While it has been suggested to address the atrioventricular junction in these patients as solitary and not as common [1], the morphology of the atrioventricular valve offers the possibility of treatment according to the surgical techniques for repair of atrioventricular septal defects. In the preoperative assessment it is essential to discriminate patients with atrioventricular septal defect and ventriculoatrial malalignment from patients with absent atrioventricular connection associated with straddling of the mitral or tricuspid valve [18, 19]. This differentiation is well possible based on transthoracic echocardiography. Characteristic echocardiographic features of AVSD are the presence of a morphologically common atrioventricular valve exhibiting both left and right components as well as superior and inferior bridging leaflets straddling the ventricular septum. While it may be difficult to define this with certainty in the apical 4-chamber view (Video 1), the anatomy of the common atrioventricular valve can be well displayed in the parasternal short axis view and in the subcostal views. Especially the subcostal LAO-view reveals the nature of the common atrioventricular valve with its superior and inferior bridging leaflets (Figs. 1b, 2b, Video 2). However the option of biventricular repair depends not only on the morphology of the atrioventricular valve but also on the presence of two adequately sized ventricles and on the nature of ventriculo-arterial connections. Clarification of the anatomic details is essential during initial assessment in the first weeks of life, since the decision for univentricular palliation versus biventricular repair is made in early infancy.
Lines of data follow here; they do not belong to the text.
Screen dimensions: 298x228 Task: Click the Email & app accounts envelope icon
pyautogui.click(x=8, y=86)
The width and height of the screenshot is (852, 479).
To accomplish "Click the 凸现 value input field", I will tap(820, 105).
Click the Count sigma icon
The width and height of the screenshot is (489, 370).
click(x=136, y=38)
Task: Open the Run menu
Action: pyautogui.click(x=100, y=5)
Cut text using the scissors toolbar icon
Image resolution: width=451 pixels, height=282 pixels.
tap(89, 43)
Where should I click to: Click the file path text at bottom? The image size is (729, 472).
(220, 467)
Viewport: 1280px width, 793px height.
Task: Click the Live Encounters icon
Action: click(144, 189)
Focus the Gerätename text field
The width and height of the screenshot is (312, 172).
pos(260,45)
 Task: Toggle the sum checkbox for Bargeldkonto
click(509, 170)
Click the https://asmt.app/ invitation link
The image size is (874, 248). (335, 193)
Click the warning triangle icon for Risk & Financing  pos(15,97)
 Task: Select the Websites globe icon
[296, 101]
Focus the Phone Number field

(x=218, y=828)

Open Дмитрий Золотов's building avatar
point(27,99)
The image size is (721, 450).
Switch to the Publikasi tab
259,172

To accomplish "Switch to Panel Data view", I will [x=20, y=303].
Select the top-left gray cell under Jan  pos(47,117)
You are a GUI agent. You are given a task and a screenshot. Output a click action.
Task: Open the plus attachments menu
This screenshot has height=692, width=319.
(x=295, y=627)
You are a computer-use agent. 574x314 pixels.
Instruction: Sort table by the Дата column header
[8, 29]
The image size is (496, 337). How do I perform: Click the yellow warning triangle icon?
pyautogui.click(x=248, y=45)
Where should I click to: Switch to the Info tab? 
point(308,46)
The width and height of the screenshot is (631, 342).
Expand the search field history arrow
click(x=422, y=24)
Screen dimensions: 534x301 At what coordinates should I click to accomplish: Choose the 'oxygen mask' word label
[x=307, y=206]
Echocardiographic evaluation of infants with absent right or left atrioventricular connection should include the differential diagnosis of UBC with a morphologically common atrioventricular valve. Univentricular palliation according to the Fontan principle is associated with significant long-term morbidity. If the presence of the common atrioventricular valve is missed on echocardiography the respective patient may be deprived of the option of possible biventricular repair and its associated better long-term prognosis.